EXAMPLE - LIST and UNIQUE Function
This example demonstrates you to extract values from one column of an array into a new column.
Functions:
Item | Description |
---|---|
LIST Function | Extracts the set of values from a column into an array stored in a new column. This function is typically part of an aggregation. |
UNIQUE Function | Extracts the set of unique values from a column into an array stored in a new column. This function is typically part of an aggregation. |
DATEFORMAT Function | Formats a specified Datetime set of values according to the specified date format.

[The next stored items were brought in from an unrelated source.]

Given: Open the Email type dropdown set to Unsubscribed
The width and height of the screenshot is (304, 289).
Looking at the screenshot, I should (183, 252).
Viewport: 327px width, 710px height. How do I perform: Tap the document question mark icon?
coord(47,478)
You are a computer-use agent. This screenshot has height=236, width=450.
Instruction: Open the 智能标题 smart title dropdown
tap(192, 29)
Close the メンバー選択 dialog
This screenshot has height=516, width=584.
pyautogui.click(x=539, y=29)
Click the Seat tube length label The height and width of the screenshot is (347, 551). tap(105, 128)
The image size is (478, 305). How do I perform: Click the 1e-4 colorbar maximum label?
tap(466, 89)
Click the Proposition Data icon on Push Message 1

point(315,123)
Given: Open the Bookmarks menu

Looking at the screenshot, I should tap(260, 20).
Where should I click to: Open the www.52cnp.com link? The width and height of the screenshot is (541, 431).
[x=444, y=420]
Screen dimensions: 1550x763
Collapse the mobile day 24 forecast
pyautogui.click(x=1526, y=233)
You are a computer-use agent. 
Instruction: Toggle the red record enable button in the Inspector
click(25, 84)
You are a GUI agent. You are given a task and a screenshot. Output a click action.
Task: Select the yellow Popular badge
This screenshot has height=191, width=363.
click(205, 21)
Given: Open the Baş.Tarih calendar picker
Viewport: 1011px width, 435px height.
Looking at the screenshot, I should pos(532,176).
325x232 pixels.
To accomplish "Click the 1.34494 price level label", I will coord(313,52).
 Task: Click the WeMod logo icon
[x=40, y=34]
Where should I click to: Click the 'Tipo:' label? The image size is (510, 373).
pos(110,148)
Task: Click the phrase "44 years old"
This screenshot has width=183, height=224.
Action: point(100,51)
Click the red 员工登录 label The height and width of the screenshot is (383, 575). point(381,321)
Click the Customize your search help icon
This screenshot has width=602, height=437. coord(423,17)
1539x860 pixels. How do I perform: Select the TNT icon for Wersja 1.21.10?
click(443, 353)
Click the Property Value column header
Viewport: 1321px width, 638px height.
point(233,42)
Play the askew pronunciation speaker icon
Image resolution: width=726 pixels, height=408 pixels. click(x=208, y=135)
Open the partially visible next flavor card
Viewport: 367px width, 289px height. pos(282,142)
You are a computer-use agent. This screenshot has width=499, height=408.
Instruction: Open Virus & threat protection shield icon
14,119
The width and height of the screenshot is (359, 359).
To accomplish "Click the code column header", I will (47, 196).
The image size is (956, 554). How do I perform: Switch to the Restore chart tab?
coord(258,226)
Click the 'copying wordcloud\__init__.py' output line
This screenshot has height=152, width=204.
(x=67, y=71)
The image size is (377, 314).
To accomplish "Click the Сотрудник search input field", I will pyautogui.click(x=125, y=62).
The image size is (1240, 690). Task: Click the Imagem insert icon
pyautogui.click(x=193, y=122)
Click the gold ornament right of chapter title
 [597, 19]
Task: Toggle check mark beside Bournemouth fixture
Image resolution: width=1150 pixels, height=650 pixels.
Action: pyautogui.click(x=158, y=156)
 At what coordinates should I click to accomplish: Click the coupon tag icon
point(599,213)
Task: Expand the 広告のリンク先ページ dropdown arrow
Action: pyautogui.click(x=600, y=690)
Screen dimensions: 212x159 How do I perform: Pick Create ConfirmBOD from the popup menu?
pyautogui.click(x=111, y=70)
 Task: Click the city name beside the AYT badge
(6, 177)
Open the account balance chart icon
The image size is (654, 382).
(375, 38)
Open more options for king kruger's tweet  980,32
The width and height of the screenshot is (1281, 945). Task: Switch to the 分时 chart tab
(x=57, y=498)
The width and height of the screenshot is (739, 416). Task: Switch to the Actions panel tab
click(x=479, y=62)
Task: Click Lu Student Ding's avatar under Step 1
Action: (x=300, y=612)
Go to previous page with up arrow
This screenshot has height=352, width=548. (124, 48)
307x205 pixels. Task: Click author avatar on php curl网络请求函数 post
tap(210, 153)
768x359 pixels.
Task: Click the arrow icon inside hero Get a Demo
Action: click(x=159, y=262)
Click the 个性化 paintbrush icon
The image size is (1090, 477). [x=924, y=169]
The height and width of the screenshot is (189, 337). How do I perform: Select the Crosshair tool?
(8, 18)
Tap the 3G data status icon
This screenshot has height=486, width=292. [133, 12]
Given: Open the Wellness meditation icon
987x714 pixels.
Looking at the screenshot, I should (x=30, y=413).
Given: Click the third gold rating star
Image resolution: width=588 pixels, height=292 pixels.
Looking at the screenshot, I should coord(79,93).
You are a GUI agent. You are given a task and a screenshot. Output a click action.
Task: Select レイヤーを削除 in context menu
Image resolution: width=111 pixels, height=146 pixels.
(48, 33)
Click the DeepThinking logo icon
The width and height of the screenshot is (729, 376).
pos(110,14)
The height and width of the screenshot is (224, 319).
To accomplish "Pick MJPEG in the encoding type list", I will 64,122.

Source values can be a reference to a column containing Datetime values. |
You have the following set of orders for two months, and you are interested in identifying the set of colors that have been sold for each product for each month and the total quantity of product sold for each month.
Source:
OrderId | Date | Item | Qty | Color |
---|---|---|---|---|
1001 | 1/15/15 | Pants | 1 | red |
1002 | 1/15/15 | Shirt | 2 | green |
1003 | 1/15/15 | Hat | 3 | blue |
1004 | 1/16/15 | Shirt | 4 | yellow |
1005 | 1/16/15 | Hat | 5 | red |
1006 | 1/20/15 | Pants | 6 | green |
1007 | 1/15/15 | Hat | 7 | blue |
1008 | 4/15/15 | Shirt | 8 | yellow |
1009 | 4/15/15 | Shoes | 9 | brown |
1010 | 4/16/15 | Pants | 1 | red |
1011 | 4/16/15 | Hat | 2 | green |
1012 | 4/16/15 | Shirt | 3 | blue |
1013 | 4/20/15 | Shoes | 4 | black |
1014 | 4/20/15 | Hat | 5 | blue |
1015 | 4/20/15 | Pants | 6 | black |
Transformation:
To track by month, you need a column containing the month value extracted from the date:
Transformation Name | |
---|---|
Parameter: Columns | Date |
Parameter: Formula | DATEFORMAT(Date, 'MMM yyyy') |
You can use the following transform to check the list of unique values among the colors:
Transformation Name | |
---|---|
Parameter: Row labels | Date |
Parameter: Values | unique(Color, 1000) |
Parameter: Max number of columns to create | 10 |
Date | unique_Color |
---|---|
Jan 2015 | ["green","blue","red","yellow"] |
Apr 2015 | ["brown","blue","red","yellow","black","green"] |
Delete the above transform.
You can aggregate the data in your dataset, grouped by the reformatted Date
values, and apply the LIST
function to the Color
column. In the same aggregation, you can include a summation function for the Qty
column:
Transformation Name | |
---|---|
Parameter: Row labels | Date |
Parameter: Values | list(Color, 1000),sum(Qty) |
Parameter: Max number of columns to create | 10 |
Results:
Date | list_Color | sum_Qty |
---|---|---|
Jan 2015 | ["green","blue","blue","red","green","red","yellow"] | 28 |
Apr 2015 | ["brown","blue","red","yellow","black","blue","black","green"] | 38 |